* Task objective: One number is the full answer: how many lines in the records contain the word "will"?

________________

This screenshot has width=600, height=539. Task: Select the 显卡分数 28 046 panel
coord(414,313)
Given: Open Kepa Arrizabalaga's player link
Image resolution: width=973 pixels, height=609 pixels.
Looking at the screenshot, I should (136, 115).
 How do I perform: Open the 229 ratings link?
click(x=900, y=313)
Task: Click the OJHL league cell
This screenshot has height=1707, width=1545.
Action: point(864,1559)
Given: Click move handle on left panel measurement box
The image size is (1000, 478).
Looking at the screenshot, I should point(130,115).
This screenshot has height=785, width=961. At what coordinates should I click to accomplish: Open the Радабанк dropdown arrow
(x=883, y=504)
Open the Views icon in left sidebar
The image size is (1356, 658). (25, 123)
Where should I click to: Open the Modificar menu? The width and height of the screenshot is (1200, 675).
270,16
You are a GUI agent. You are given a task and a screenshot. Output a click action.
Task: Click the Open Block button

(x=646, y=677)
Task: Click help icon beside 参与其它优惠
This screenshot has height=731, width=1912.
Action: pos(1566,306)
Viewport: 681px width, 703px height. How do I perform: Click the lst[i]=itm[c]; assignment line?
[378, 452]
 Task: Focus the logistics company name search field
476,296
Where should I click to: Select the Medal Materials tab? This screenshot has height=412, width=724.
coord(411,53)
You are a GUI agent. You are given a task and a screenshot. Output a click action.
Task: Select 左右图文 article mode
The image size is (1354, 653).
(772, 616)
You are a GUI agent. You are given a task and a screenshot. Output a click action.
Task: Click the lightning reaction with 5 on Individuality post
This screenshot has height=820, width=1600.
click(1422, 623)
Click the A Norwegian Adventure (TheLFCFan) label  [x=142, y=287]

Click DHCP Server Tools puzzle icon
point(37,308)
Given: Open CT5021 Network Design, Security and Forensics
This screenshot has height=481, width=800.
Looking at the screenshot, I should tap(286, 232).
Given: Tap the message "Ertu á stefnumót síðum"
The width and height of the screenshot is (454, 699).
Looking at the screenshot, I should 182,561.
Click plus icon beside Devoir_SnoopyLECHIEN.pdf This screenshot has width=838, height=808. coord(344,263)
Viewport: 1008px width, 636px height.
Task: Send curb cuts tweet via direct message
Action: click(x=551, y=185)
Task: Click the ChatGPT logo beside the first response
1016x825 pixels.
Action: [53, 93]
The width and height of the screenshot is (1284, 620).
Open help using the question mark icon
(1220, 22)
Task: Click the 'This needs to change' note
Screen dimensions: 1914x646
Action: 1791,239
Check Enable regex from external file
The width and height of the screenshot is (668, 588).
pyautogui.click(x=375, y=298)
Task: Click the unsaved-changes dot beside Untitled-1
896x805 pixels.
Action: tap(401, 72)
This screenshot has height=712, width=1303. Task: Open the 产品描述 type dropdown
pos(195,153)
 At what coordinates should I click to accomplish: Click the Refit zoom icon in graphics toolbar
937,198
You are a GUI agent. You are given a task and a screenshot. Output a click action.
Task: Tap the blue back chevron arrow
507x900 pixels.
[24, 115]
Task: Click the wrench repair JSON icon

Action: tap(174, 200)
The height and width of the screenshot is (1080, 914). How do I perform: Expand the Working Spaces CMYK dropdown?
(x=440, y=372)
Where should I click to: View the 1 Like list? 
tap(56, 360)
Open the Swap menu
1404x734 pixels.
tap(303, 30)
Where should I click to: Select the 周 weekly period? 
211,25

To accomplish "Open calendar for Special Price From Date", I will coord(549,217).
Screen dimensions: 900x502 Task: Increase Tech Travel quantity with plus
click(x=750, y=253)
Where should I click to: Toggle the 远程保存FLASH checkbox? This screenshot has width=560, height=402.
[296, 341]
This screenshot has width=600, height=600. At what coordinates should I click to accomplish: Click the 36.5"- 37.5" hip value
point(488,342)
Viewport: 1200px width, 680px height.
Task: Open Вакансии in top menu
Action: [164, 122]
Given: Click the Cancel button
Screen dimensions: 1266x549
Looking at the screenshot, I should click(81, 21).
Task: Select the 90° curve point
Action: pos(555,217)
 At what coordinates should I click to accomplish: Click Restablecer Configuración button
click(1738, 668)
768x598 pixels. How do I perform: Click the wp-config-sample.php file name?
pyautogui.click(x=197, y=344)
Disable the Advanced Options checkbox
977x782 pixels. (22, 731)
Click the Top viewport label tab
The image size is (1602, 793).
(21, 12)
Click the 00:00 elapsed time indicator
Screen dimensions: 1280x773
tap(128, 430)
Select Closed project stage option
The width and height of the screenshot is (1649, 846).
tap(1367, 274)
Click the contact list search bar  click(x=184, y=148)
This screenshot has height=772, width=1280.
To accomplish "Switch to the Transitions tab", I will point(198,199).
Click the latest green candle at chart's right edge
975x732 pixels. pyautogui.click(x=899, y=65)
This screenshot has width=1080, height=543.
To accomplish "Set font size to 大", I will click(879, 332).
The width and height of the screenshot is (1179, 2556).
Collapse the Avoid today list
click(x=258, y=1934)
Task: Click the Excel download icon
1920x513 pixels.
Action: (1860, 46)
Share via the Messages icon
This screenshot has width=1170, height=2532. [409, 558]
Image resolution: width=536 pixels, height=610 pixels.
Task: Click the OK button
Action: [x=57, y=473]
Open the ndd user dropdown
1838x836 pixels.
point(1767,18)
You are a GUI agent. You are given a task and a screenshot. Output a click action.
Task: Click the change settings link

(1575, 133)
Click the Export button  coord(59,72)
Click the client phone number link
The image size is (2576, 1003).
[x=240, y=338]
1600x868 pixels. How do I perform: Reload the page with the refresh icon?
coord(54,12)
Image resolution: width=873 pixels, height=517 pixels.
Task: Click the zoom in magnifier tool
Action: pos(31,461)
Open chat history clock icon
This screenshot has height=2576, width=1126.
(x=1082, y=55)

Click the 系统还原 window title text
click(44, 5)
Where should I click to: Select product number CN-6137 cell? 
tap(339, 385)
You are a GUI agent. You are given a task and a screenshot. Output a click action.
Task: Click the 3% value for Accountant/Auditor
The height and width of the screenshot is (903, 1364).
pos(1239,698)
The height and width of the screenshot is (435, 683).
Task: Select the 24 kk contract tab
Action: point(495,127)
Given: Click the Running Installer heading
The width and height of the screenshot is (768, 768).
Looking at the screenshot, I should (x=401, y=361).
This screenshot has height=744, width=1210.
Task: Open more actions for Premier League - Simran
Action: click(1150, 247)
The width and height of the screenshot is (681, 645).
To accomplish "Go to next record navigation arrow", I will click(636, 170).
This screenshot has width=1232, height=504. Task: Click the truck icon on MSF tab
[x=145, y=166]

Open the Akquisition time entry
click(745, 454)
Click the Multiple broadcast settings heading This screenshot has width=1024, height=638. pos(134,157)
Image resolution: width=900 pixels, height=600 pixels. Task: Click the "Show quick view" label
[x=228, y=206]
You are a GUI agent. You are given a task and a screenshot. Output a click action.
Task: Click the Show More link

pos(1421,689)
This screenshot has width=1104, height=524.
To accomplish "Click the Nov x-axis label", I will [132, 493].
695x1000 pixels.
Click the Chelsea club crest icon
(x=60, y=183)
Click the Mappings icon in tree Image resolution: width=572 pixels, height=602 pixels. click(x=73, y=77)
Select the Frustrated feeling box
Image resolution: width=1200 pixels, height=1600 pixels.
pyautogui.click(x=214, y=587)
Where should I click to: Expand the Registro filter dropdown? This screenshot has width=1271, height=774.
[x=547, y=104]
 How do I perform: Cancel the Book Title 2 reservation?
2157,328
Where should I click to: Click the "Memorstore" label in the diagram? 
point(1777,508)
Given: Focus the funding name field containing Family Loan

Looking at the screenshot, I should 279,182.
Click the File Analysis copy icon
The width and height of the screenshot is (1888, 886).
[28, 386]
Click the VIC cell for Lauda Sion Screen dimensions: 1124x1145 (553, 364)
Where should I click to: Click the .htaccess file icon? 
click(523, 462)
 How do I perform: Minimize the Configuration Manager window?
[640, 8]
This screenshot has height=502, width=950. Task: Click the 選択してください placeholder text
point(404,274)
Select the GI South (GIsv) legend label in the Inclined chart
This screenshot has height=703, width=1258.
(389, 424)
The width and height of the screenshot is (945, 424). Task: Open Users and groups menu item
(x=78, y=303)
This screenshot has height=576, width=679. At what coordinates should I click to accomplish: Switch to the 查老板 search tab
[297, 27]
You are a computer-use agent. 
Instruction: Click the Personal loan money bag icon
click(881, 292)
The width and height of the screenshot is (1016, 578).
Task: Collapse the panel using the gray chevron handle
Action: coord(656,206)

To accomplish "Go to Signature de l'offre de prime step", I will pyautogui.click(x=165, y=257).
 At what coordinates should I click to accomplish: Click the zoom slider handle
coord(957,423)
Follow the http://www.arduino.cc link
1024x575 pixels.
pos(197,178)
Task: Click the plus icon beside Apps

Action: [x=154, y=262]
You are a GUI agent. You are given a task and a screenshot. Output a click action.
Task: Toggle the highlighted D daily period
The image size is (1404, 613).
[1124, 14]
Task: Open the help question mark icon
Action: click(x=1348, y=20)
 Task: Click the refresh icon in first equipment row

________________

* Expected answer: 6